Install the pillow package to be able to save images to disk:

pip3 install pillow
from openai import OpenAI
import base64
from io import BytesIO
from PIL import Image

client = OpenAI(
  base_url="http://localhost:8000/v3",
  api_key="unused"
)
response = client.images.generate(
            model="OpenVINO/FLUX.1-schnell-int4-ov",
            prompt="three cute cats sitting on a bench",
            "size": "512x512",
            extra_body={
                "rng_seed": 45,
                "num_inference_steps": 3
            }
        )
base64_image = response.data[0].b64_json
image_data = base64.b64decode(base64_image)
image = Image.open(BytesIO(image_data))
image.save('output.png')
curl http://localhost:8000/v3/images/generations \
  -H "Content-Type: application/json" \
  -d '{
    "model": "black-forest-labs/FLUX.1-schnell",
    "prompt": "three cute cats sitting on a bench",
    "num_inference_steps": 3,
    "size": "512x512"
  }'| jq -r '.data[0].b64_json' | base64 --decode > output.png
$response = Invoke-WebRequest -Uri "http://localhost:8000/v3/images/generations" `
    -Method POST `
    -Headers @{ "Content-Type" = "application/json" } `
    -Body '{"model": "OpenVINO/FLUX.1-schnell-int4-ov", "prompt": "three cute cats sitting on a bench", "num_inference_steps": 3,  "size": "512x512"}'
$base64 = ($response.Content | ConvertFrom-Json).data[0].b64_json
[IO.File]::WriteAllBytes('output.png', [Convert]::FromBase64String($base64))

Check image generation end to end demo.

Cohere Python Client#

Clients can use rerank endpoint via cohere python package - cohere.
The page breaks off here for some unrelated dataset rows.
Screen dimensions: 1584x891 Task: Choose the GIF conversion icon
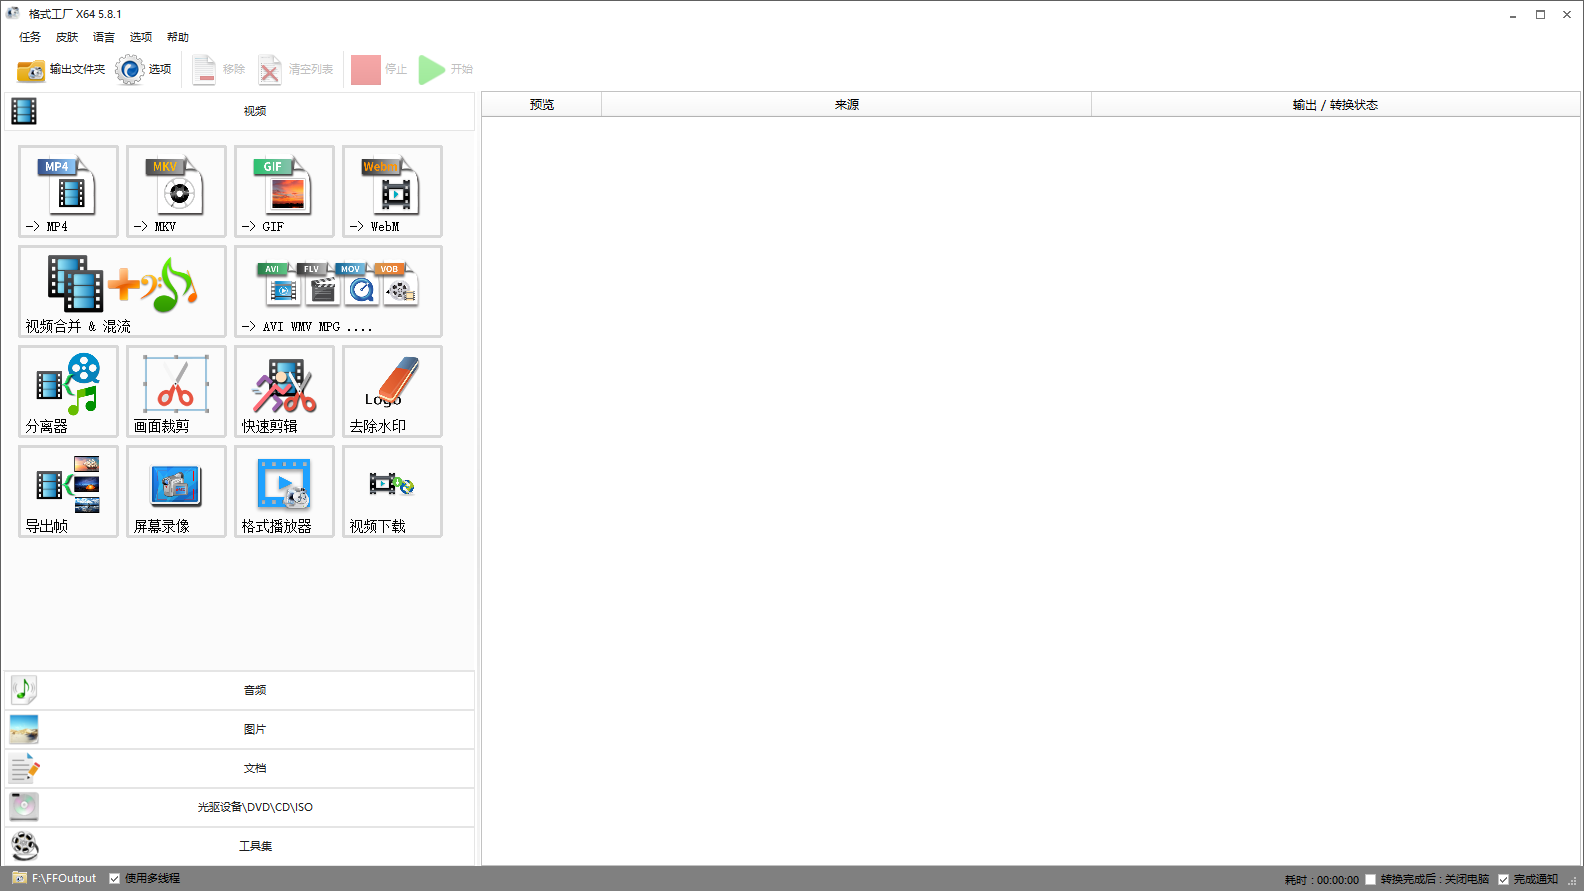coord(284,191)
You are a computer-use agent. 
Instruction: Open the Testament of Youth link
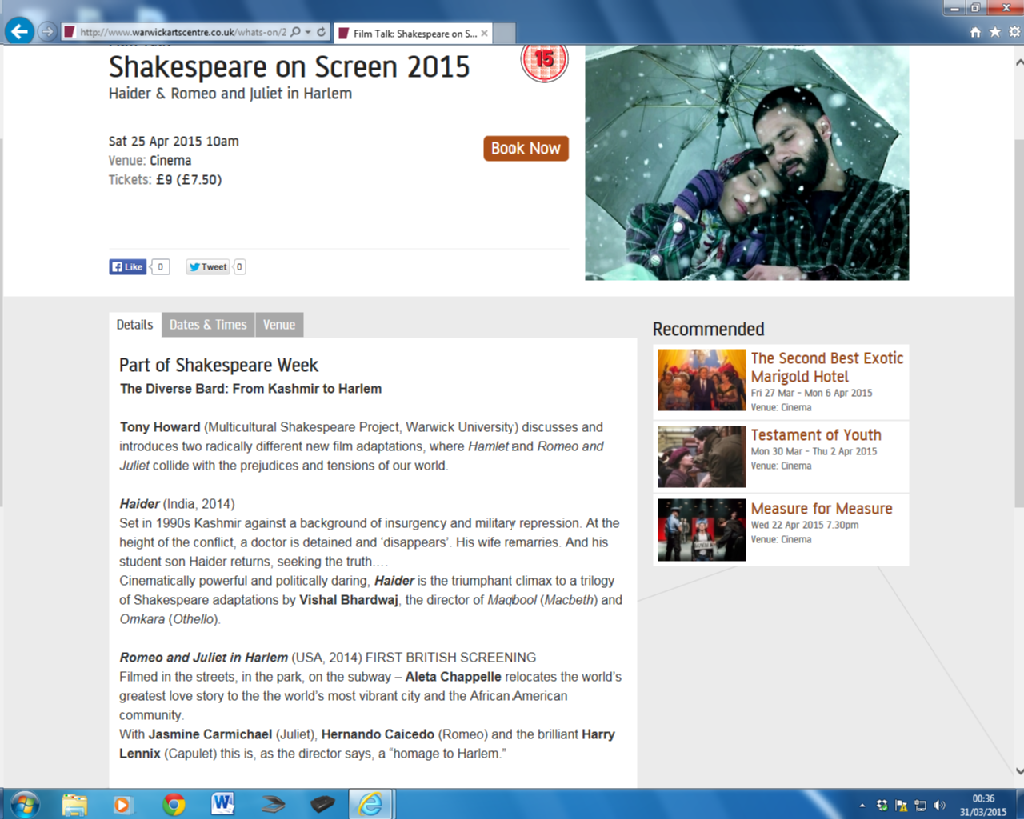point(816,435)
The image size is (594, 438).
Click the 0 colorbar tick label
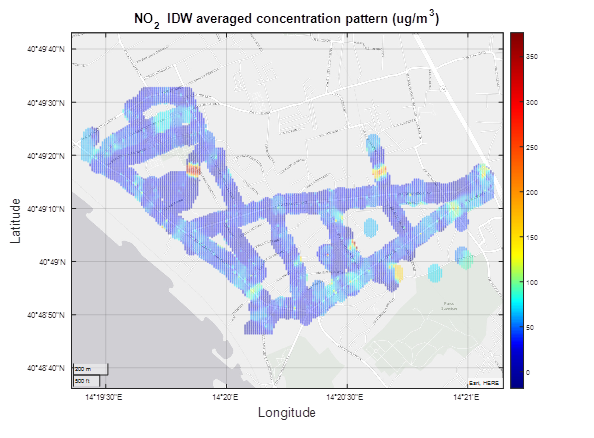click(x=528, y=373)
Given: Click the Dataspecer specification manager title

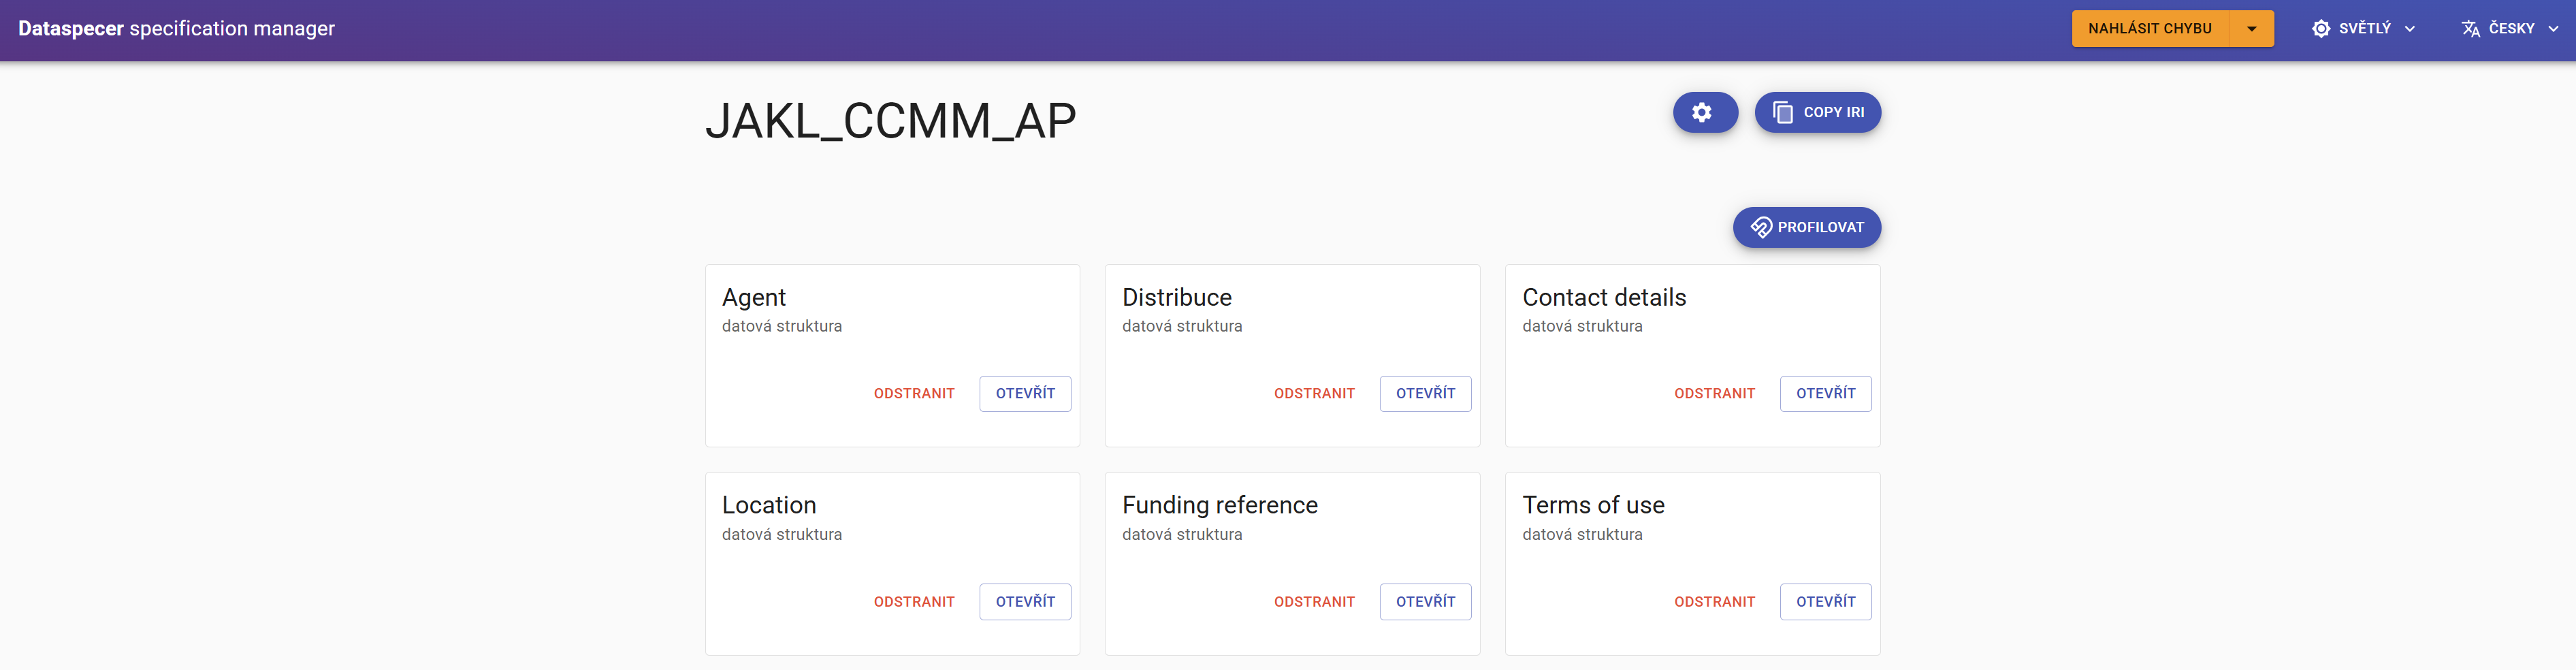Looking at the screenshot, I should 176,29.
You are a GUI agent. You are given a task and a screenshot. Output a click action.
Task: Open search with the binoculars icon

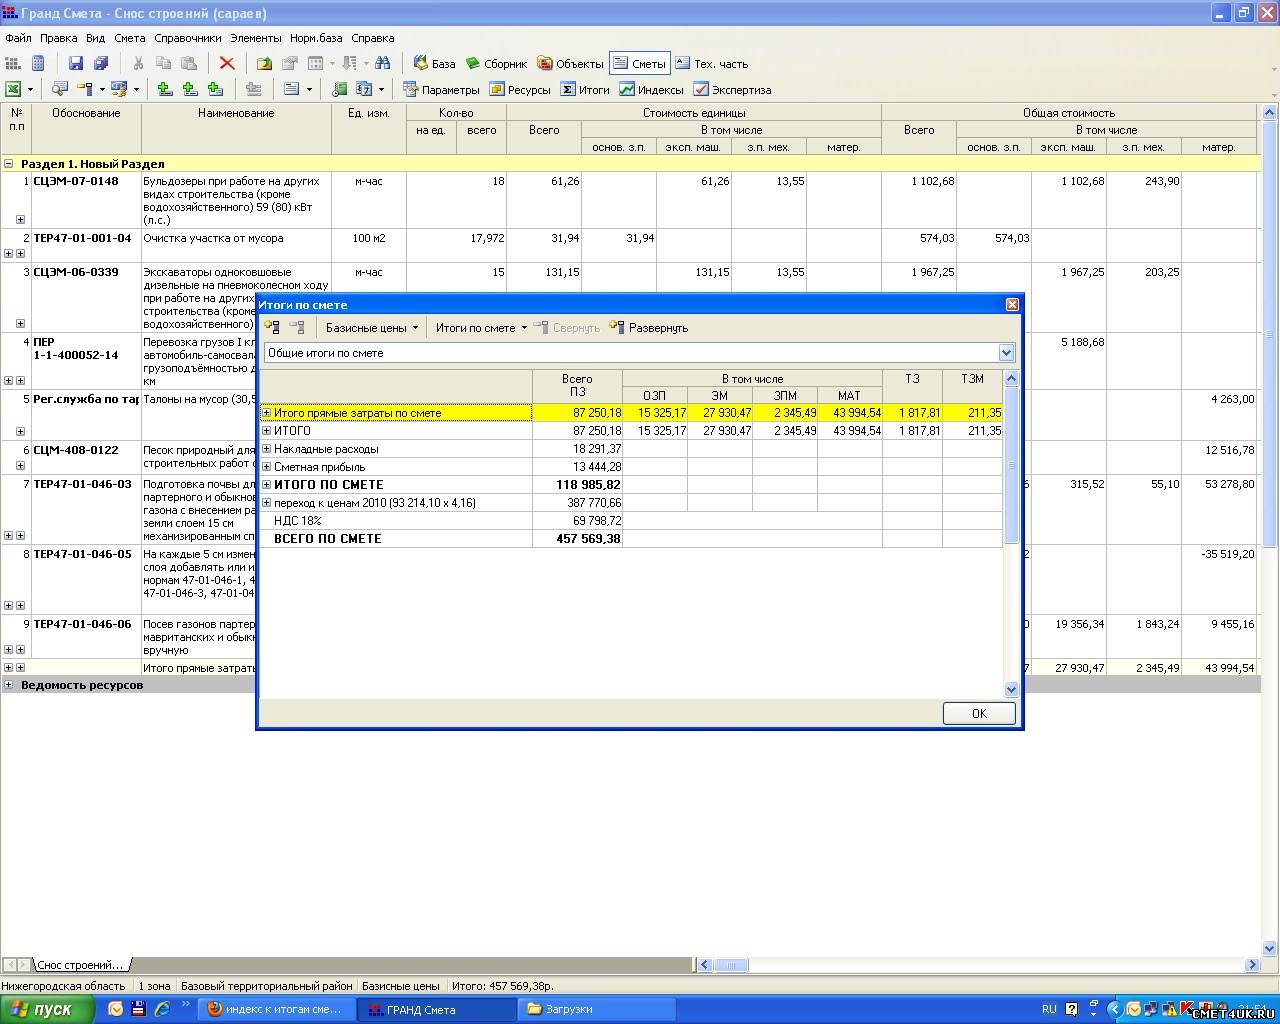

Just like with openAI endpoints and alternative is in curl command or requests python library.

Install the Package#

pip3 install cohere
pip3 install requests

Documents reranking#

import cohere
client = cohere.Client(base_url='http://localhost:8000/v3', api_key="not_used")
responses = client.rerank(query="Hello",documents=["Welcome","Farewell"], model='BAAI/bge-reranker-large')
for res in responses.results:
    print(res.index, res.relevance_score)
import requests
payload = {"model": "BAAI/bge-reranker-large", "query": "Hello", "documents":["Welcome","Farewell"]}
headers = {"Content-Type": "application/json", "Authorization": "not used"}
response = requests.post("http://localhost:8000/v3/rerank", json=payload, headers=headers)
print(response.text)
curl http://localhost:8000/v3/rerank \
  -H "Content-Type: application/json" \
  -d '{"model": "BAAI/bge-reranker-large", "query": "Hello", "documents":["Welcome","Farewell"]}'

Check documents reranking end to end demo.